[Selected excerpt]:
RAG is simpler and more powerful than you think

It is not a secret that LLMs occasionally get things wrong. The common term for this is hallucination. Sometimes, the mistakes are minor. For example, getting a small fact like a date or a name just slightly off. Other times…well, with enough persistence, I got an LLM to tell me how many giraffes fit into an accessible restroom stall and to try to prove P == NP. So, hallucinations can also be massive.

One of the more common techniques for preventing hallucinations is RAG or Retrieval Augmented Generation. It sounds complex, and it can be. But the basic idea is extremely simple. It is also extremely powerful, and while there are common architectures for RAG solutions, the underlying technique can be used in many different situations and ways.

The Basics

The basics of retrieval augmented generation are simple. To help the LLM not hallucinate or to produce better answers, you can retrieve some relevant information and add it to the prompt along with your question or generation task. The most common example I see is for customer service tasks, where you retrieve relevant pages from a user manual and ask the LLM to base its response on that information. For example,

Help me restart my cable modem. Here are some pages from the manual for my particular cable modem. Base your answer on the information in this manual, and do not add anything extra.

{Insert text from the relevant pages of the user manual here}

How do you figure out what pages from the user manual are relevant? Usually, that’s done using a technique called vector search. Vector search deserves its own blog post, but to simplify it, we can say we turn each page of a user manual into a list of numbers. Then, when a request comes in like “Help me restart my cable modem” we can also convert that sentence to numbers and then find the pages with the most similar numbers. Or, as I said to a colleague once, “It’s all just linear algebra.”

This example is perfectly adequate, and many cool RAG systems have been built using this basic technique with documents and vector search, but that’s not the limit of what RAG can do. I’ve found that thinking about RAG in terms of documents and vector search can make it so folks don’t easily see other uses for retrieval in grounding responses from an LLM.

RAG without documents

Many RAG systems break a corpus of large documents into chunks and then retrieve some of those chunks for grounding. But what if your data isn’t large documents? Can you still use RAG for smaller pieces of text like employee bios, product descriptions, or book summaries?

It turns out you can. It sometimes requires minor changes to your similarity algorithm, but you can vectorize smaller pieces of text and then do a similarity search on those the same way you do on larger documents. And with that you can create systems that identify good mentors for new employees, help users find products that complement their previous purchases, and identify the perfect beach read for their next vacation.

You can also skip documents altogether and do the retrieval step from databases or web services. For example, perhaps you retrieve the week’s weather forecast to help an LLM answer, “Which is the best day this weekend for a picnic?” Or maybe you add recent order information to the prompt when a customer has questions about when their order will arrive. Depending on the exact architecture, some folks may call these non-vector sources “tools.” But if you find relevant information (retrieval) and add it to the prompt (augmentation) to improve the response (generation), it is another form of RAG.

More fun with RAG

Another use of RAG I’ve found is for multi-shot prompting. Multi-shot prompting is where you add some examples of what you want from the LLM to the prompt. For example:

Give me examples of things I can cook with chicken thighs. Here are some things I like:

Chicken tacos, Chicken in dill sauce, Chicken sandwiches

And here are some things I don’t like:

Chicken salad, Chicken wings

If you work on an app that logs prompts, responses, and potentially user ratings of those responses, you could do something similar.

The other use of RAG I like is when you have an LLM help you with the prompt before you do the retrieval. User prompts can often be incomplete sentences, contain misspellings, use synonyms, or otherwise be problematic for an LLM. You can ask an LLM to improve the user’s prompt before you look for related content in a vector database to increase the chances of finding relevant data. The demo Aaron Wanjala gave at Next 2024 used this technique. Instead of taking a text prompt from the user, it took a photo, asked an LLM to describe the image, and then used vector search to find products with similar descriptions in the product catalog.

RAG is simple and powerful

RAG is everywhere, and it can be intimidating. Many of the tutorials I’ve seen combine concepts with implementation and can be hard to follow. At the end of the day, RAG is a simple technique where you fetch relevant information to help the LLM craft a better response, add that to the prompt you send the LLM, and then let the LLM generate a response. That’s all it is. And that basic three-step process can power a huge variety of applications and agents.

[Directions for this task]:
According to the article on RAG, what technique is usually used to work out which pages of a user manual are relevant? The listing that comes next has no connection to the article.

[Information shown]:
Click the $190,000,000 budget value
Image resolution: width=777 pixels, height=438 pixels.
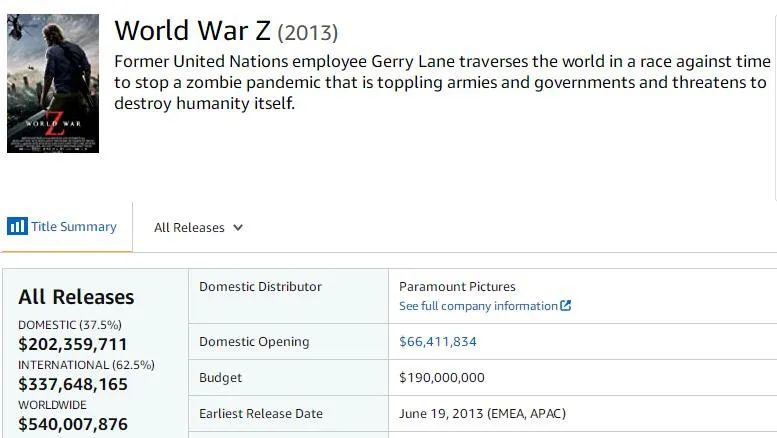point(442,378)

[Exercise response]:
Vector search.